__ACTION ITEM__
From the first line onward, reproduce the records exactly; the final line to include is the one holding "The image size is (219, 211).".

(Extracted data entries)
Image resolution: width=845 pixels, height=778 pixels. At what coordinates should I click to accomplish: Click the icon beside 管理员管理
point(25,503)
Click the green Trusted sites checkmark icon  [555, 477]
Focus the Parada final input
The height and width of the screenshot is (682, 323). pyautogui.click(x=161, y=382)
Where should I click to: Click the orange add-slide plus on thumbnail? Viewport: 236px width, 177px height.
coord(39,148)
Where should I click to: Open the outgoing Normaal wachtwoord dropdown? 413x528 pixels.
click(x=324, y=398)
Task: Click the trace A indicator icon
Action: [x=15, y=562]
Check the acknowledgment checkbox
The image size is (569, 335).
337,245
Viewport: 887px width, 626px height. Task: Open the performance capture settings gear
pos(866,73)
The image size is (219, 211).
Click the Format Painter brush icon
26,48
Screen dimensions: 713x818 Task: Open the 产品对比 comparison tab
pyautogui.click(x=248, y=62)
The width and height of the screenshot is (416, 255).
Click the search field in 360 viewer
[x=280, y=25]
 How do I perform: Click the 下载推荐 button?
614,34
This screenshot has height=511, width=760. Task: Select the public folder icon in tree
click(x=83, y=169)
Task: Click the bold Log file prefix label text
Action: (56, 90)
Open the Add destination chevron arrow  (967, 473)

__EXPECTED ANSWER__
Image resolution: width=845 pixels, height=778 pixels. At what coordinates should I click to accomplish: Click the icon beside 管理员管理
point(25,503)
Click the green Trusted sites checkmark icon  [555, 477]
Focus the Parada final input
The height and width of the screenshot is (682, 323). pyautogui.click(x=161, y=382)
Where should I click to: Click the orange add-slide plus on thumbnail? Viewport: 236px width, 177px height.
coord(39,148)
Where should I click to: Open the outgoing Normaal wachtwoord dropdown? 413x528 pixels.
click(x=324, y=398)
Task: Click the trace A indicator icon
Action: [x=15, y=562]
Check the acknowledgment checkbox
The image size is (569, 335).
337,245
Viewport: 887px width, 626px height. Task: Open the performance capture settings gear
pos(866,73)
The image size is (219, 211).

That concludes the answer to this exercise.